Smart Harvesting 2

Team: Nadine Dulisch, TBA
Leader: Dr. Brigitte Mathiak
Scientific unit: Knowledge Technologies for the Social Sciences (WTS)


The automatic extraction and preparation of bibliographic data is one of the major problems in maintaining bibliographic databases. In the follow-up project "Smart Harvesting II", therefore, the productive cooperation between the database operators dblp (computer science) and GESIS (social sciences) should be continued to solve common problems.

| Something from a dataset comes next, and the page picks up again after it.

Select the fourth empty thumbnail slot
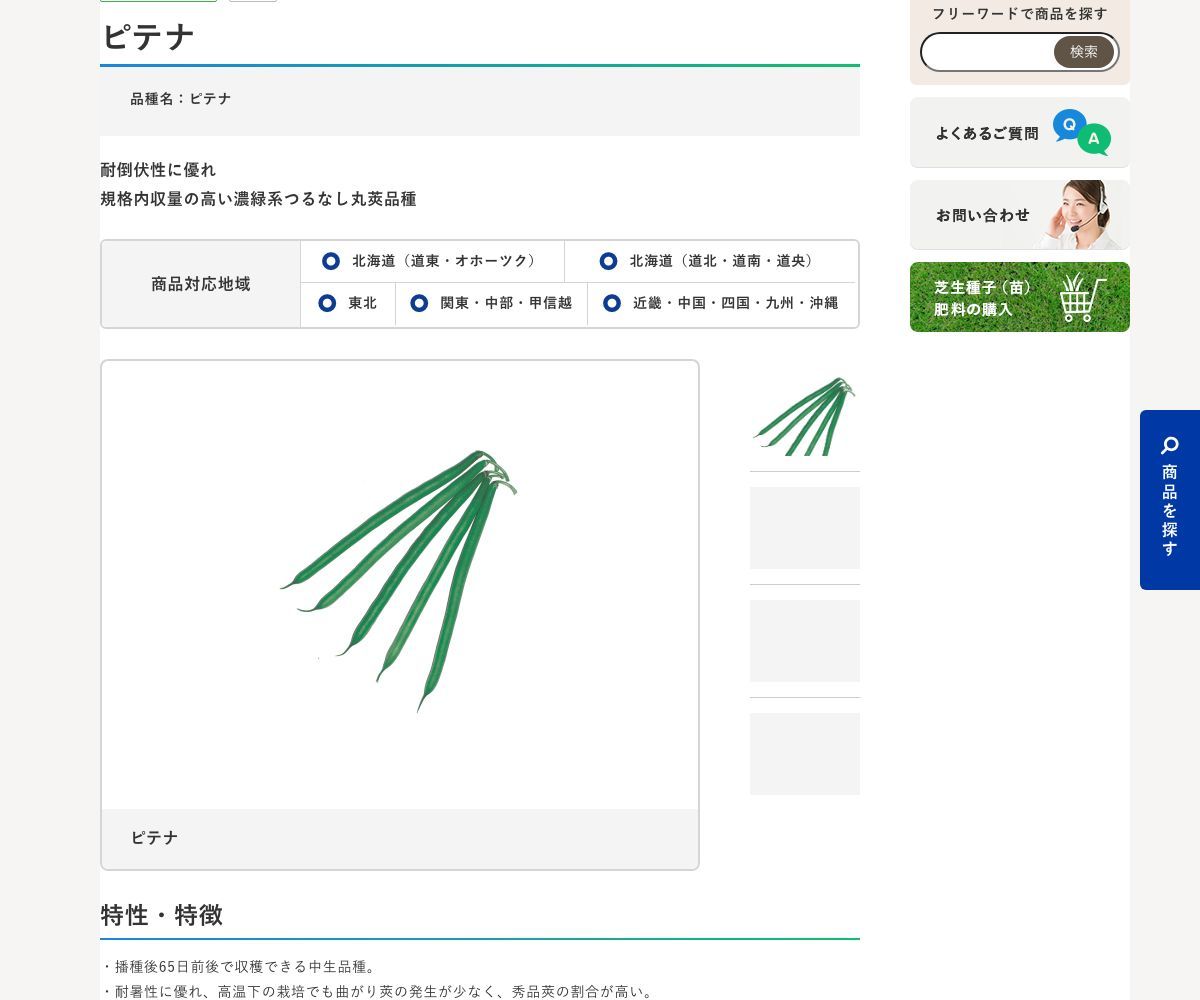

In the predecessor project, the focus was on the development of a learning wrapper that uses the current database to automatically generate extraction rules. However, this is not always possible because of the multitude of technologies used on the Web, and especially page content generated dynamically at runtime (e.g. using AJAX calls) still presents a great challenge.

The focus of the current project is therefore the development of a wrapper framework for rule-based data extraction, which can also be used by non-computer scientists using simple extraction rules. Both navigation and extraction should be done by parsing the DOM trees underlying the HTML pages. For this purpose, in cooperation with the University of Oxford, their addressing scheme OXPath (an extension of XPath) will be integrated into the wrappers. Furthermore, monitoring tools are to be created to enable non-programmers (such as librarians) to monitor the entire data extraction process and develop new data sources.

At the same time, the databases are to be cleaned up and processed by author disambiguation, so that a more solid database is guaranteed. The software already implemented in the predecessor project Smart Harvesting for the disambiguation of newly acquired data is to be enriched with a further component that reveals homonyms and synonyms in the existing data. In particular, the differences between different publication cultures (computer science ↔ social sciences) revealed in the previous project will be discussed, since in many cases very different strategies have to be applied.


15.4.2016 - 15.4.2018

  • C. Michels, R. R. Fayzrakhmanov, M. Ley, E. Sallinger and R. Schenkel, "OXPath-Based Data Acquisition for dblp," 2017 ACM/IEEE Joint Conference on Digital Libraries (JCDL), Toronto, ON, 2017, pp. 1-2.
  • Web-Scraping for Non-Programmers: Introducing OXPath for Digital Library Metadata Harvesting. In: Code4Lib Journal, 38, 2017. Mandy Neumann, Jan Steinberg and Philipp Schaer.
  • Enriching Existing Test Collections with OXPath. In: G. J. F. Jones, S. Lawless, J. Gonzalo, L. Kelly, L. Goeuriot, T. Mandl, L. Cappellato and F. Nicola, editors, Experimental IR Meets Multilinguality, Multimodality, and Interaction 8th International Conference of the CLEF Association, CLEF 2017, Dublin, Ireland, September 11-14, 2017, Proceedings, volume 10456, series Lecture Notes in Computer Science. 2017. Philipp Schaer and Mandy Neumann.